Mr Burke has not adequately explained the circumstances surrounding his particular version of these events. He refused, point blank, to provide even general details of his fund-raising activities in 1989 and of his political expenditure in that and other general election campaigns. He stated that this was the largest single donation he had ever received. But he could not explain why he had received it; why it had been paid in hard cash by an individual he had never met before and why he had not contacted the company subsequently to confirm receipt of the money. Are we all to suspend completely our critical faculties? He argued that there was nothing untoward in what had happened; that no rules existed at that time concerning political donations and that no political favours had either been sought, or provided, on foot of the money. It was truly a wondrous time, when absolute strangers arrived at one's home, carrying bags of unsolicited banknotes.

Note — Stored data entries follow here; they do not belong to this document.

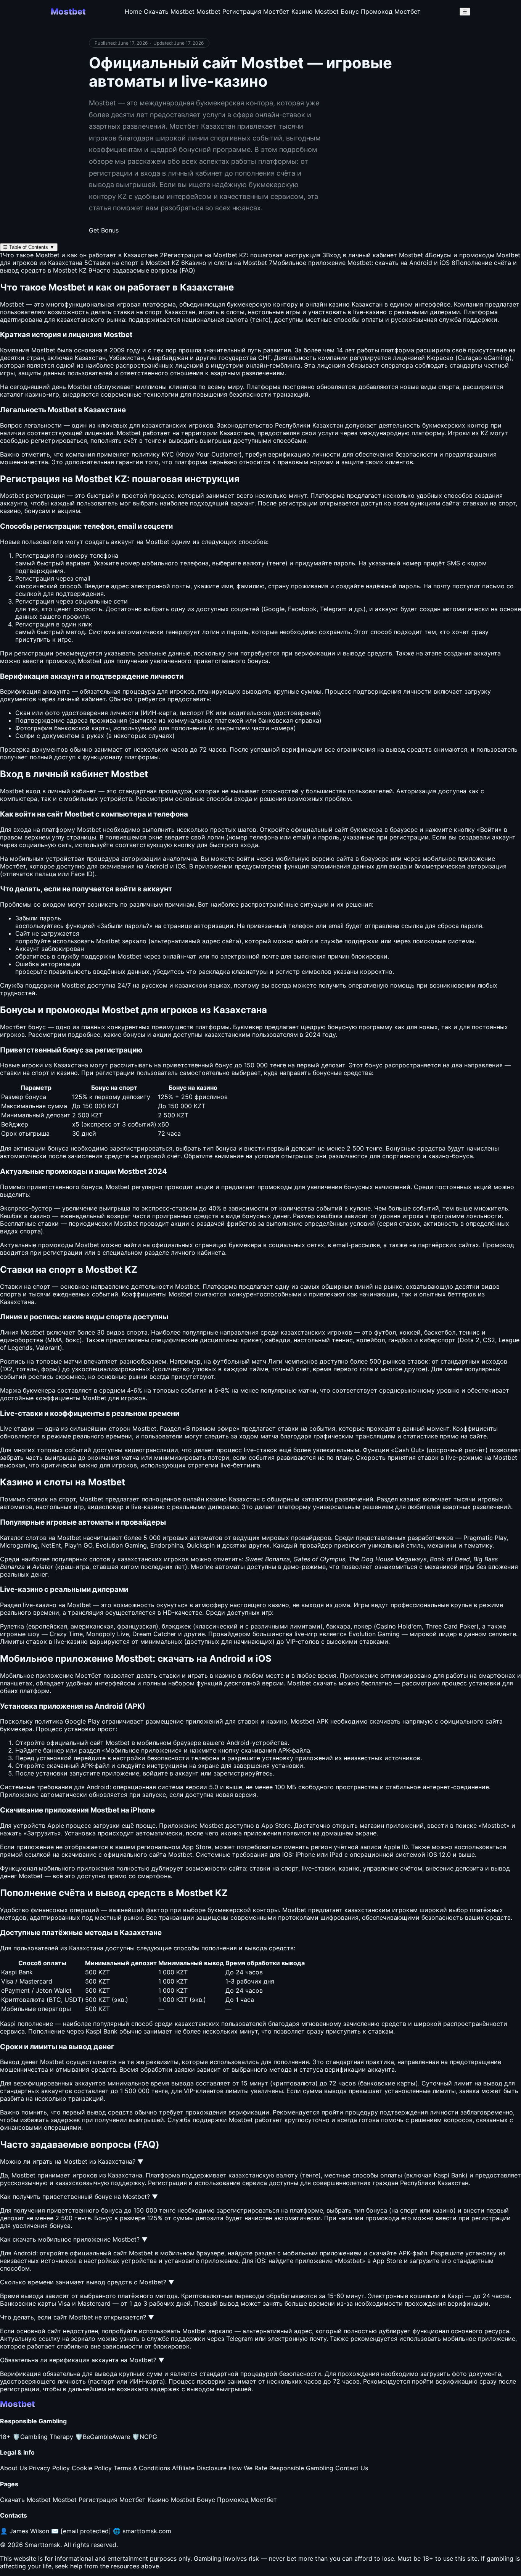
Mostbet (129, 433)
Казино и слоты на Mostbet (224, 262)
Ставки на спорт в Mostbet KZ (131, 262)
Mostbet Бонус (337, 11)
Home (133, 11)
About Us (13, 2468)
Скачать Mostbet (169, 11)
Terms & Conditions (142, 2468)
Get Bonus (104, 230)
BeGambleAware (102, 2436)
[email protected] (86, 2531)
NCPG (144, 2436)
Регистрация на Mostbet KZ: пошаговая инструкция (240, 255)
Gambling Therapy (43, 2436)
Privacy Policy (49, 2468)
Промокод (498, 1245)
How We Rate (247, 2468)
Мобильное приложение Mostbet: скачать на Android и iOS (359, 262)
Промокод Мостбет (391, 11)
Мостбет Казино (288, 11)
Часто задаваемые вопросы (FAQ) (141, 270)
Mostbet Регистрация (228, 11)
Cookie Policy (92, 2468)
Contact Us (351, 2468)
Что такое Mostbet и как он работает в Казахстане (79, 255)
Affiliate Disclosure (199, 2468)
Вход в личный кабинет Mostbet (372, 255)
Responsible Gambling (301, 2468)
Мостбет (13, 866)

If the Minister for Foreign Affairs had enjoyed an unblemished and controversy-free political career, his carefully prepared and extremely limited explanations might win him a conditional pardon. But he was the subject of a Garda investigation over financial payments and planning matters in 1974. Because of that, these latest allegations deserve more than a cursory examination by his Dail colleagues, if public concern concerning dubious political behaviour is to be allayed.
The Taoiseach, Mr Ahern, put a bold face on it in the Dail when he agreed with the McCracken Tribunal that a public representative should not be "under a personal financial obligation to anyone" while, at the same time, arguing the case for "legitimate political contributions". Mr Ahern found the report "extremely disturbing" in relation to Charles Haughey and Michael Lowry and he spoke of the need to clear up the past through the work of the new tribunal. But, while calling for the application of "the highest standards in our public life", and the "vigorous pursuit" of large-scale tax evasion, Mr Ahern defended the exclusion of the ownership of the Ansbacher accounts from detailed investigation.
Even before Mr Burke made his highly selective statement, the public was treated to the spectacle of a disgraced former Fine Gael minister, Michael Lowry, apologising to the Dail for misleading TDs last year in a prepared statement designed to clarify his particular financial problems. It was not a happy coincidence. The unwillingness of the Fianna Fail and Progressive Democrats Government to allow a preliminary investigation into Mr Burke's affairs by the new tribunal, as suggested by Democratic Left and the Green Party, is little short of sinister. The fact that neither Fine Gael nor the Labour Party has found it necessary to ask for such a limited inquiry, in order to reassure the public, is incomprehensible.